Stored items:
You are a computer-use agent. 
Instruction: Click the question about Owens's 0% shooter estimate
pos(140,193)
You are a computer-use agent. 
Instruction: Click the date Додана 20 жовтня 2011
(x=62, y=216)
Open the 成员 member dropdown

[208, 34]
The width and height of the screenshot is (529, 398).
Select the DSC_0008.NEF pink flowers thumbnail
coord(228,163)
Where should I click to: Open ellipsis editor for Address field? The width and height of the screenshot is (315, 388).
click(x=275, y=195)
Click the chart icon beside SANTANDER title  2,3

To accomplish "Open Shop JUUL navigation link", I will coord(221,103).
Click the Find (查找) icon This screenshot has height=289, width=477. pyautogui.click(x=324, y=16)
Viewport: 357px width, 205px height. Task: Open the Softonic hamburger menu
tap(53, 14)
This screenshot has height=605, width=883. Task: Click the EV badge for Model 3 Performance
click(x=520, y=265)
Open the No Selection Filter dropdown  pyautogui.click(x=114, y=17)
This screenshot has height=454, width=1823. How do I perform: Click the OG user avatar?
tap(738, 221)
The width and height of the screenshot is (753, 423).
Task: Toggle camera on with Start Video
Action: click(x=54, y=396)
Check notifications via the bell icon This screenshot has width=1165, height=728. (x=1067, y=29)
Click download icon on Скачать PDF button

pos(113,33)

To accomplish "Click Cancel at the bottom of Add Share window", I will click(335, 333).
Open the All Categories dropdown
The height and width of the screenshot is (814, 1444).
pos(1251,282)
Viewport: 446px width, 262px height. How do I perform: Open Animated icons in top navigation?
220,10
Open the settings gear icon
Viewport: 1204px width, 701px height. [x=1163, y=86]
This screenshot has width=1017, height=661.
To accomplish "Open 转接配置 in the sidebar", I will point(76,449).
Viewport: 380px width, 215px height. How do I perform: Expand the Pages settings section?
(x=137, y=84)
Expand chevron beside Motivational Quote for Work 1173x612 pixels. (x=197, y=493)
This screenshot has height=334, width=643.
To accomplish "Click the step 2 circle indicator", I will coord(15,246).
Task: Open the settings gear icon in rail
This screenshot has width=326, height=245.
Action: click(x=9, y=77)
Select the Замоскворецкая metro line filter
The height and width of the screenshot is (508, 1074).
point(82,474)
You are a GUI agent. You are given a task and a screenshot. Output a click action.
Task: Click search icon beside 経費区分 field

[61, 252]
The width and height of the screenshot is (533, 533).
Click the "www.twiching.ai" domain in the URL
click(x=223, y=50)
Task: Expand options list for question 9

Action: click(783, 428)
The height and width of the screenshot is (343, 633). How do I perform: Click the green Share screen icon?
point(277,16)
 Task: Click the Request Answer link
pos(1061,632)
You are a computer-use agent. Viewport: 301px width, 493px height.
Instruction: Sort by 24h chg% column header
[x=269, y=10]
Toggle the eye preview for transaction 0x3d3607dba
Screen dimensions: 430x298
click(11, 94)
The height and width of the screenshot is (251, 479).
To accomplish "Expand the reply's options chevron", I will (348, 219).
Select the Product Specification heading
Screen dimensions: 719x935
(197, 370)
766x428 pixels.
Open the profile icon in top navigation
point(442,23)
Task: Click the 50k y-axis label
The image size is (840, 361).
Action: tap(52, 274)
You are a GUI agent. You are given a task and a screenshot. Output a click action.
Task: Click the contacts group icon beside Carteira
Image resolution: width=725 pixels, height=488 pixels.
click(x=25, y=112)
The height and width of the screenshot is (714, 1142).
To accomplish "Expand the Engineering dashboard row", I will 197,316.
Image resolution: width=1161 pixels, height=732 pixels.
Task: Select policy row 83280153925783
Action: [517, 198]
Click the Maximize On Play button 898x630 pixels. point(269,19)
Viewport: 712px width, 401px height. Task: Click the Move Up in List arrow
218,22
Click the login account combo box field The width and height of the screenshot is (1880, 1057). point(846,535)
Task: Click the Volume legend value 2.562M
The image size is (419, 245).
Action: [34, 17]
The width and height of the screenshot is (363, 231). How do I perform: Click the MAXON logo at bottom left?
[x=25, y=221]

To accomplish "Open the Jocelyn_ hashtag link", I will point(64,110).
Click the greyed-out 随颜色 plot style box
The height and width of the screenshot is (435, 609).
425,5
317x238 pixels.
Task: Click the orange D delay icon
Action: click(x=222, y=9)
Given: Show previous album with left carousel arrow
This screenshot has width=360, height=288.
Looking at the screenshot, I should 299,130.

Problem statement:
Would you copy all lines in the records where the string "pyautogui" appears?

Written response:
Click the Find (查找) icon This screenshot has height=289, width=477. pyautogui.click(x=324, y=16)
Open the No Selection Filter dropdown  pyautogui.click(x=114, y=17)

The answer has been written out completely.